In what will likely be considered a controversial move by some fans, senior director of ticket sales David Siegel, announced on Tuesday that the Dodgers are expanding their variable ticket pricing program for single-game tickets. The intent of this expansion is to be more fan friendly and to follow the industry precedent that most teams already adhere to.
A main objective of this new plan is to encourage more fans to become season ticket holders. In comparison, purchasing season tickets results in an overall savings for fans as opposed to buying the tickets individually throughout the season.
“We believe the pricing encourages fans to explore the benefits of being a season-seat holder,” said Siegel, who added that season-ticket sales have been very strong.

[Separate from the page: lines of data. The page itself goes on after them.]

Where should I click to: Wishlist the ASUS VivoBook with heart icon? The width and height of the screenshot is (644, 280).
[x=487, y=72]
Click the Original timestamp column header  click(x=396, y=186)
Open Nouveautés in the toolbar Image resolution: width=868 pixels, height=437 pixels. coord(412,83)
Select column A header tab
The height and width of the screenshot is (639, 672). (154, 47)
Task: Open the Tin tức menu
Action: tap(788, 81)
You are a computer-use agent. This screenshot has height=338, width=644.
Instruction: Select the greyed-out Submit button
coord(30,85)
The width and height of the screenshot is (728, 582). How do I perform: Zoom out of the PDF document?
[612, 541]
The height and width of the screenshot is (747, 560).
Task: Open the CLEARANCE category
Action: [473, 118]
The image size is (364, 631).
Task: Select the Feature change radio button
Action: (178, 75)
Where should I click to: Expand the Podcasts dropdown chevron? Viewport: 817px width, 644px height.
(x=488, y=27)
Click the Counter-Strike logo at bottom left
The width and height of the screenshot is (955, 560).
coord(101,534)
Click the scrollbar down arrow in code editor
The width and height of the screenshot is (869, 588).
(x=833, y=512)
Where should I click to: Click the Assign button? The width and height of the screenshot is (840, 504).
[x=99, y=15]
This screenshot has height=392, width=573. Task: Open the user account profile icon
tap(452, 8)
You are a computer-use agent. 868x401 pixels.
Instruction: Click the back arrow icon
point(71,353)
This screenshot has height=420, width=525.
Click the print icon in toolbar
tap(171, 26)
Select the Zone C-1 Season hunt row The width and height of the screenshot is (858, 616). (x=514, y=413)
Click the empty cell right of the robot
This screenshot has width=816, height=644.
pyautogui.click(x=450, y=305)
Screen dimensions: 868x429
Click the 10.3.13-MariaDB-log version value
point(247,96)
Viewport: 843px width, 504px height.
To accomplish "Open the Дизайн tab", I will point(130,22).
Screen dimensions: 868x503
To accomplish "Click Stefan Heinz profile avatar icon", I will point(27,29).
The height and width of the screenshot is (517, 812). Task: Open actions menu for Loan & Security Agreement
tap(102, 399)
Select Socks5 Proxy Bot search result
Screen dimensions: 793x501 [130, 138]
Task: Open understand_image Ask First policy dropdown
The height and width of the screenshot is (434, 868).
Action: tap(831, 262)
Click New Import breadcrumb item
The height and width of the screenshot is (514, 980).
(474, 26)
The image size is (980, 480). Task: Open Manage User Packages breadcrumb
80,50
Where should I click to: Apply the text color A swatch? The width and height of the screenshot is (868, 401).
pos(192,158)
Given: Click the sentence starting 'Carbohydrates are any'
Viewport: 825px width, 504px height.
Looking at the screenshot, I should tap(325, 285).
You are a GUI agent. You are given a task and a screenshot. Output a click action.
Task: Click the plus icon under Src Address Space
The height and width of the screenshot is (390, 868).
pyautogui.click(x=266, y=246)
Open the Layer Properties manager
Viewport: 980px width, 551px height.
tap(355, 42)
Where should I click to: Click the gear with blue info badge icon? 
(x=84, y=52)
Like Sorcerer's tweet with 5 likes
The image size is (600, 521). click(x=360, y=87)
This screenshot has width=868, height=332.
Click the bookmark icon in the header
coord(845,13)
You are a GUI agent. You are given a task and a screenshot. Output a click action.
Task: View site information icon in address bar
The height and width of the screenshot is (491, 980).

The new program will involve four separate tiers of pricing and is notated by stars. Four-starred games will be the most expensive tiers and include six separate games — Opening Day on April 1st against the San Francisco Giants, July 30th and 31st when the New York Yankees come to town and August 23-25 when the Dodgers host the Boston Red Sox. Prices for these games in the upper deck will be $30 each.
All the three-star games coincide with a promotional giveaway, including all of the bobblehead giveaways that fans love. They also include all games that are scheduled to have a fireworks show at the conclusion of the game. For this tier of games, the price drops slightly to between $20 and $26 for the same upper deck tickets. In all, there are 26 games that are three-star games.
There are 33 games that fall into the two-star tier of the Dodgers’ pricing plan, 25 of which are for games that offer the remaining 25 promotions on the schedule and range in price from $10 to $16.
Only one of the one-star games fall on a day other then a Monday, Tuesday or Wednesday and drop in price from $8 to $16 and includes one exhibition game.
The prices for the one-tier games represents a price decrease from last season when those same tickets cost $13 per game. This means that 20 percent of the games in 2013 will actually be at a decreased price from last season. The Dodgers hope will help entice fans to come out to some of those games.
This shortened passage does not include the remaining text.